You're like the fucking spokesman of the complex?

SPEAKER_10

Pretty much. And so I go out there and I'm fucking doing the lock and whatnot. I'm like, yeah, cool, it works. So I get off this, I get off work this morning at like 10 and I get here and I go to use my key. Somebody put more glue in there? I don't know if they use if somebody put more glue in there or if they didn't get it all out and the low temperature's frozen. Right. So for 45 fucking minutes, I'm trying to contact people, and I just happen to see the maintenance guys pull up, and I was like, hey, the fucking glue in the lock is fucked up again. And so they're like, fuck, how do we get in the building? I'm like, yeah, good fucking question. I've been here for 45 minutes. I'm cold and I should be able to go inside my unit.

SPEAKER_03

Right.

SPEAKER_10

And so, like, they went through the other building to access the alley, to access the office, to access the building that I'm in, to come out and let me in. And uh like a fucking maze. Pretty much, dude. And uh, I don't know. We're basically gonna see what happens.

SPEAKER_02

You're gonna get locked up getting your IKEA stuff.

SPEAKER_10

Oh, yeah, I do need to go to IKEA tomorrow.

SPEAKER_02

Uh I put the glue in there.

SPEAKER_10

You put the glue in there?

SPEAKER_02

No, but that's a great fucking.

SPEAKER_10

Dude, if you want to like normally, like when you think about being petty with an ex or something, you're like, I'll slash their tire.

SPEAKER_02

Yeah, I'll key their car.

SPEAKER_10

Right.

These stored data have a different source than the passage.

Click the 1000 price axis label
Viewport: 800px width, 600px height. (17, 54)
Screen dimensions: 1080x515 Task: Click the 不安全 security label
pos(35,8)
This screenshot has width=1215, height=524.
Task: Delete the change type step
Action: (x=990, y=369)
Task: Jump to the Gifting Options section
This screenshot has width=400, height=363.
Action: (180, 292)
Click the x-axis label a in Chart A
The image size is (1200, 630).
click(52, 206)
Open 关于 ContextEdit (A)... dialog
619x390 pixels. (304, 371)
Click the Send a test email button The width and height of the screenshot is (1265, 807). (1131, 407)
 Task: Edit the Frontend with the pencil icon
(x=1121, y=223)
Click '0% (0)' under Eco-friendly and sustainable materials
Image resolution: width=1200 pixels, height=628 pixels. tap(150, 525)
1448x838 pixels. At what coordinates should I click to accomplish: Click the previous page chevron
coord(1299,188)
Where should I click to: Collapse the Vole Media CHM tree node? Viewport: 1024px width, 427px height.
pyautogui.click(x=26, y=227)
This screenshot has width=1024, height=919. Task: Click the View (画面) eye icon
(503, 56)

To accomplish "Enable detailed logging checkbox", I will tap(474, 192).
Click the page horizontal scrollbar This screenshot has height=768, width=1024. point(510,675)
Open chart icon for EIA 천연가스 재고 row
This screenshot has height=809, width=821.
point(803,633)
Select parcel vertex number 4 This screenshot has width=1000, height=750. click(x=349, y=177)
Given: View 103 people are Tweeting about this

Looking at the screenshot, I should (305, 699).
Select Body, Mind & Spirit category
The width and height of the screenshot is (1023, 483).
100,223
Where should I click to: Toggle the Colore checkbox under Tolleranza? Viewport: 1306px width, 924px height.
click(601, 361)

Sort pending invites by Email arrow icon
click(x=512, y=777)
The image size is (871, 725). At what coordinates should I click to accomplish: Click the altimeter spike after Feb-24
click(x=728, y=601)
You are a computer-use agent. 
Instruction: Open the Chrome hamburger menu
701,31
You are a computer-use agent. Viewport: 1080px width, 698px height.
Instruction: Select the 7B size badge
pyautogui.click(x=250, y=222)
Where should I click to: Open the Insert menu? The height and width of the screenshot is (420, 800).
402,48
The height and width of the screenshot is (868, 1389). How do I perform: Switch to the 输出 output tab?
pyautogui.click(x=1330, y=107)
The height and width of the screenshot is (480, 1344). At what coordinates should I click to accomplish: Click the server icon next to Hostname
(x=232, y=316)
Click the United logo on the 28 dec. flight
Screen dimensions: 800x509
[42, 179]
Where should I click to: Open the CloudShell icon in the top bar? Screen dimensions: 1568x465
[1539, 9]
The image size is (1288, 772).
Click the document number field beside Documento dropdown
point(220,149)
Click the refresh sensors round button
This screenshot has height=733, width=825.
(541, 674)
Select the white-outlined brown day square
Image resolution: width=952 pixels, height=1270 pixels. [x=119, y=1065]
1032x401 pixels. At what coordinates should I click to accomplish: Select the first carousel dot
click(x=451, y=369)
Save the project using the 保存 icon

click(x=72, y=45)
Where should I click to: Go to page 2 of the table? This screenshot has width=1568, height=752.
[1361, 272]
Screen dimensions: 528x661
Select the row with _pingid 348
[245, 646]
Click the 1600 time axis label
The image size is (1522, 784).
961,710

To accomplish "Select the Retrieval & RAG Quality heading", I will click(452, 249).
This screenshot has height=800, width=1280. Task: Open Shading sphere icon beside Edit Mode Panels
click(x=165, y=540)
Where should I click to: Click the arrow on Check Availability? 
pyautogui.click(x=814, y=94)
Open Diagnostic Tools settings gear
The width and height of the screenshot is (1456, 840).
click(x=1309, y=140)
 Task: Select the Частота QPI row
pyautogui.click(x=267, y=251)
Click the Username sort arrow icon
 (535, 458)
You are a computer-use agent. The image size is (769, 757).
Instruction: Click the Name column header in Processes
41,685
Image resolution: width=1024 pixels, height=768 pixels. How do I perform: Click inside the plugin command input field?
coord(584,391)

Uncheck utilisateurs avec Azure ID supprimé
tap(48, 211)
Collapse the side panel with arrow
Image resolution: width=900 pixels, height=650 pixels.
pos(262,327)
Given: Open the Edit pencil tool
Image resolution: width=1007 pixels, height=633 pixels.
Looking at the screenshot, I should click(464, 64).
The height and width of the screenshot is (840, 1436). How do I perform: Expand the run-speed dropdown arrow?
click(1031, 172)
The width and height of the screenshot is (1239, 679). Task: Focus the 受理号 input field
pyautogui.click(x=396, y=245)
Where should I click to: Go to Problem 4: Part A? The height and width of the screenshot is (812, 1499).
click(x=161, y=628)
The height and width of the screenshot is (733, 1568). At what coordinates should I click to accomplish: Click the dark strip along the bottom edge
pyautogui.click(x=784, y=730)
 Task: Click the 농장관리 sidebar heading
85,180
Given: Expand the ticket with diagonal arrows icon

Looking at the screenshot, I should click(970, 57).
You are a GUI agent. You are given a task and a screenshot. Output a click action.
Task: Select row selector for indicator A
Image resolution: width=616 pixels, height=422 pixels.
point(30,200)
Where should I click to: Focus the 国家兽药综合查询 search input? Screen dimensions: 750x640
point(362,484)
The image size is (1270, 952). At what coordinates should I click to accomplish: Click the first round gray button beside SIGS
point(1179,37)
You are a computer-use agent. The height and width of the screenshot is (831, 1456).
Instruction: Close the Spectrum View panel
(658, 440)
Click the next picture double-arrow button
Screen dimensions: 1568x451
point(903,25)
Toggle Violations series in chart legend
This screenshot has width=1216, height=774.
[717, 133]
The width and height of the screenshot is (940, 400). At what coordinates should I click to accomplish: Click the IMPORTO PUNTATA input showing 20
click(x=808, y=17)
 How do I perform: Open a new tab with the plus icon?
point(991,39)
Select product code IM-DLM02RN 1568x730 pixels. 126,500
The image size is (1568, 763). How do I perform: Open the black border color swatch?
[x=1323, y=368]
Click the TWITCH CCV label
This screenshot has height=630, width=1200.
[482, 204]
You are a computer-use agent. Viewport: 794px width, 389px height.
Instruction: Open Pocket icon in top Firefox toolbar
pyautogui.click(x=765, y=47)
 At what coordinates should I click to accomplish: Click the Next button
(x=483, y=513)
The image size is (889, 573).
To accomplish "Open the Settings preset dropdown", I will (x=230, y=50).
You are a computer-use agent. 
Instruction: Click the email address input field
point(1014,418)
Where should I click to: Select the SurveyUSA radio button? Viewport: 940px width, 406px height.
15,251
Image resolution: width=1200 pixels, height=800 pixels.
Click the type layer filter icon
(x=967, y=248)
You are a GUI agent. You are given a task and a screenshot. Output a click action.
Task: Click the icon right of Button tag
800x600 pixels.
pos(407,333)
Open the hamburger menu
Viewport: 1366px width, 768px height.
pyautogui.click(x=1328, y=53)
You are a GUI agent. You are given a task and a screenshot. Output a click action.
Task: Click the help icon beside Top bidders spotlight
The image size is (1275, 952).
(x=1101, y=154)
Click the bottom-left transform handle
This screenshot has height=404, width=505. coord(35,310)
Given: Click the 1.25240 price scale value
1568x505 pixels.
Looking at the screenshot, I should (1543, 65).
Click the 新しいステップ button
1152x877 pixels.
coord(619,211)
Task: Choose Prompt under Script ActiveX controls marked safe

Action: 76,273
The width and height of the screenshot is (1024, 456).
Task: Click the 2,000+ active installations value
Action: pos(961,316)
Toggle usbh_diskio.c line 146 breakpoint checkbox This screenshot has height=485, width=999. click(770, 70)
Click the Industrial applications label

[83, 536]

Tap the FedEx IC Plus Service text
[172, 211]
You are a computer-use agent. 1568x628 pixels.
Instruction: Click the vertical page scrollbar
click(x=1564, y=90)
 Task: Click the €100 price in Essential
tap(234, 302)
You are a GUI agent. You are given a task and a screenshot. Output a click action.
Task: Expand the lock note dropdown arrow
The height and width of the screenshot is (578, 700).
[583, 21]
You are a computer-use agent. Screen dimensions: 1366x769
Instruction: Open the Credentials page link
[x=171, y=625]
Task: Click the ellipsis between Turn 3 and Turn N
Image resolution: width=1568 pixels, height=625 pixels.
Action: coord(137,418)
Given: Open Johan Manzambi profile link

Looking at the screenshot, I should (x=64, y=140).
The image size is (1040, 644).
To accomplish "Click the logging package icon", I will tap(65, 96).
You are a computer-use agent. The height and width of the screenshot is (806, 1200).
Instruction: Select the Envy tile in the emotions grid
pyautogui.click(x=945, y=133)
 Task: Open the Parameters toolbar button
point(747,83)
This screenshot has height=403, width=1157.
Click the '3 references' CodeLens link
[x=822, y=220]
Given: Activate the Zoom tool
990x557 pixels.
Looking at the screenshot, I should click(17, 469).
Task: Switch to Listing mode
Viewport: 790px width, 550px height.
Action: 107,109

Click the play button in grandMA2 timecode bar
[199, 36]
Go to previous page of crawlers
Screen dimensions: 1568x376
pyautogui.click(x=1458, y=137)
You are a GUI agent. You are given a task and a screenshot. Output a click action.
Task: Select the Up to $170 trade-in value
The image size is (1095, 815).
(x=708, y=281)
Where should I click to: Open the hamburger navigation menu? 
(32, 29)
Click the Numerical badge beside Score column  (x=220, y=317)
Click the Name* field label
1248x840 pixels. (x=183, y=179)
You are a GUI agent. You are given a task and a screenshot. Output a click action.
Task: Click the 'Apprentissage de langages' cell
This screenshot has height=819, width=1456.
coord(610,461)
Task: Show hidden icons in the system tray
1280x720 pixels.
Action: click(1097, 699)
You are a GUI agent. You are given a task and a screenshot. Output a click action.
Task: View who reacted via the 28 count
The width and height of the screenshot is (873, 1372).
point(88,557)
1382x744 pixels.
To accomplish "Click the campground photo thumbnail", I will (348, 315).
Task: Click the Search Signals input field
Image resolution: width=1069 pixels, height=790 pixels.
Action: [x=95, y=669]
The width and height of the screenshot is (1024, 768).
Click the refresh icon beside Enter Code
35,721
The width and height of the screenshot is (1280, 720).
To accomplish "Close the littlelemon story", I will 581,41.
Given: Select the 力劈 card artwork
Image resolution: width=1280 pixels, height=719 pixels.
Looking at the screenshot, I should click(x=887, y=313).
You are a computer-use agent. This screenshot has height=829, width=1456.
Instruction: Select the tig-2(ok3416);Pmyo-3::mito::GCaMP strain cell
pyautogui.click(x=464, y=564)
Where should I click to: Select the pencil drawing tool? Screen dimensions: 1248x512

Bitch, I'm putting glue in your lot.

SPEAKER_02

Yeah, that's gonna be my new shit.

SPEAKER_10

Right. I don't like you. I'm gonna call your job and tell them you still smoke weed.

SPEAKER_02

Right. I'm gonna I'm gonna send your job a picture of you with the clown face on.

SPEAKER_10

I don't know. I don't think phlebotomists should be smoking weed, but right. Me neither. Right. Yeah. All right, bro. All right, brother. Well, we've got some big things in the works that we need to get to working on. Yeah. So I say we tie a ribbon on this one. A bribbon. You about to say bow?

SPEAKER_02

I said bribbin, I know. Shut the fuck up. All right, you got the quote. Uh oh, fuck. Yeah, I had it last week.

SPEAKER_10

God damn it. Um, all right. Well, I mean, anytime you're late, just say I'm up. Sorry, I just woke up, bro, getting ready.